Revolving Credit Loans

What is meant by a revolving credit loan?

Revolving credit programs do not have a fixed number of payments. Examples of revolving credit products used by consumers include credit cards, lines-of-credit and home equity lines-of-credit. Typical characteristics of revolving credit products include: * The borrower may use or withdraw funds up to a pre-approved credit limit. * The amount of credit available can increase or decrease as the loan is borrowed and repaid. * Typically, the loan is used repeatedly. * The payments are made on the amount of money borrowed and repaid plus interest owed. * The borrower may repay over time (subject to payment requirements) or in full at any time.

Who needs a revolving credit loan?

Most Americans would have trouble imagining life without a credit card. In fact, the average American has four credit cards with access to approximately $19,000 in credit lines. It is difficult to obtain a hotel room or a rental car without a credit card. For young adults, a credit card is viewed as a rite of passage into the world of credit – buying without the cash on hand. One in three high school seniors carries a credit card, according to a Filene Research Institute report.

Why should credit unions care?

Credit cards are not considered a core product by credit unions and in fact, represent only 5% of a credit union’s loan portfolio. However, credit cards are viewed as a necessary product by almost half of credit unions, in order to retain member loyalty and obtain other deposit and loan business from members. Although the new Credit C.A.R.D. Act will restrict some of the abusive practices of issuers, credit unions for the most part have offered responsible credit products without excessive fees and interest rates.

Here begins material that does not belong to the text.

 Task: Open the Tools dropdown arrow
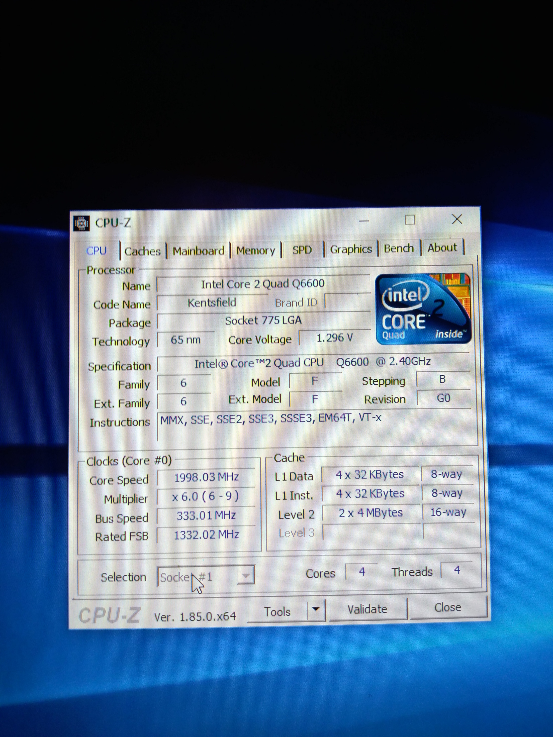tap(316, 609)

What can credit unions do?

Credit unions generally view themselves as being in the business of educating members about the wise use of credit. Many are willing to help members with no or blemished credit histories learn to responsibly manage credit, including revolving credit. Youth and low-income Americans are often targets of high-cost credit card programs. Credit unions can offer alternative credit card products and lines-of-credit to these consumers to help them achieve sound financial management.

GECU

El Paso, TX

Family Account MasterCard » View details

GECU’s Family Account MasterCard enables a Primary Borrower to add up to 10 separate dependents as cardholders and each dependent can be assigned a separate spending limit. Parents can give their children a credit card, but monitor their activity. Family members with credit blemishes can be sponsored by a creditworthy family member and be given access to a credit card and rebuild their credit scores.

Linn Area

Cedar Rapids, IA

Plugged In Credit Card » View details

Linn Area Credit Union has been offering teens and young adults between the ages of 16 and 22 a credit card option since 2005 as part of its “Plugged In” package program. Young members can qualify for a credit limit of $500 to $2,000 as long as they have a source of income repayment and no derogatory credit report. Whereas parental approval is necessary if the teen is under 18 years of age, a co-signer is not necessary unless the teen does not have an adequate source of income.

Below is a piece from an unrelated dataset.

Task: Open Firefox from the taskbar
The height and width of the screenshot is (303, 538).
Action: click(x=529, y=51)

City County CU Of Fort Lauderdale

Ft. Lauderdale, FL

Encore Credit Rebuilder Visa » View details

City County Credit Union of Fort Lauderdale pre-approves members with credit scores between 500 and 599 with at least three positive trades for a credit card with an initial limit of $500. After 12 months of payment history, accounts are reviewed every six months for $250 limit increases up to a maximum of $1,000.